CEBU, Philippines — To shed light on disposal of hospital wastes, the Cebu City Council has called for an executive session on January 30 at the session hall.


Invited are the representatives from the Environmental Management Bureau of the Department of Environment and Natural Resources (DENR-EMB), hospitals, and Treatment, Storage, and Disposal (TSD) facilities. It will be held at 9:30 a.m.

City Councilor Joel Garganera said the session might help in addressing the issue on the disposal of hospital and medical wastes that might pose danger to the constituents not only from the affected local government units but also to their neighboring areas.

During yesterday’s regular session, Garganera delivered a privilege speech about the issue circulating on social media on the hospital wastes found floating off the waters of Mactan Island earlier this month.

“These medical wastes were classified as hazardous or infectious, both having to undergo a different procedure for treatment, storage and disposal and there were two known and accredited TSD facility by the DENR-EMB-Region VII in Metro Cebu,” he said.

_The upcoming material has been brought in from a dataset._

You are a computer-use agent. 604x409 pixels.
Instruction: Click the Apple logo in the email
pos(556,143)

The DENR-EMB accredited TSD facilities—Davao City Environmental Care, Inc. (DCECI) in Umapad, Mandaue City and the Pollution Abatement Systems Specialist, Inc. (PASSI) in Barangay Inayawan, Cebu City—to collect, transport and treat hospital wastes.

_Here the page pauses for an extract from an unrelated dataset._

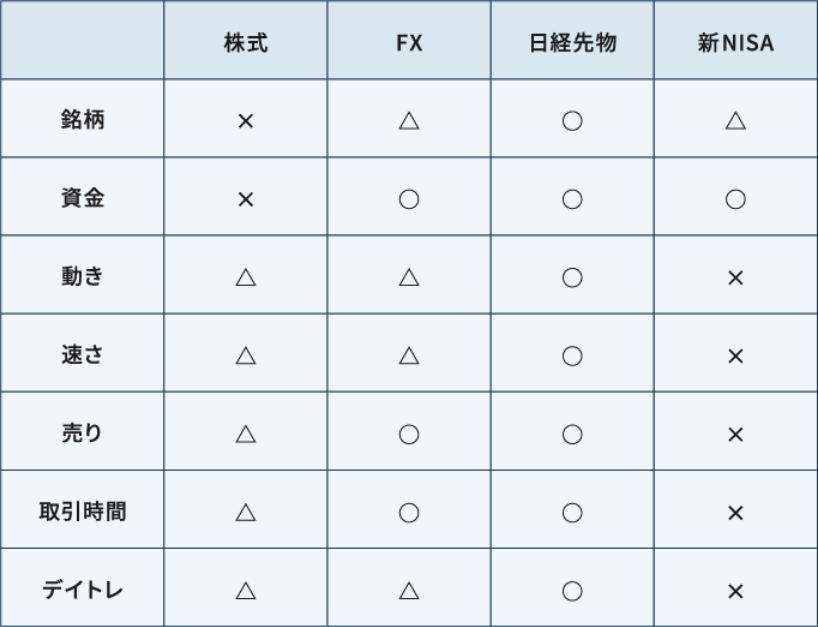Image resolution: width=818 pixels, height=627 pixels.
Task: Click the circle for FX 取引時間
Action: coord(408,512)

Garganera said the permit of DCECI expired last August 2018, while PASSI’s permits expired in June 2018, meaning Metro Cebu has no accredited TSD facilities that will process the hazardous and infectious wastes.

“The greatest concern that we have now is, where will all these infectious and hospital wastes go and what are the health risks of having to keep them in the storage area of these hospital clinics?” he said.

Last week, he said he met about 30 representatives from hospitals, medical facilities, and birthing centers to discuss the extent of the problem.

Garganera said he was told that maternity clinics are having a hard time disposing the placenta from the mother’s womb after giving birth because of the foul odor that it will emit when stored for few days.

“Some hospitals are now keeping their wastes in drums. Even CCMC (Cebu City Medical Center) is having a difficult time disposing their medical and infectious wastes that seem to have been exponentially increasing by time,” he said.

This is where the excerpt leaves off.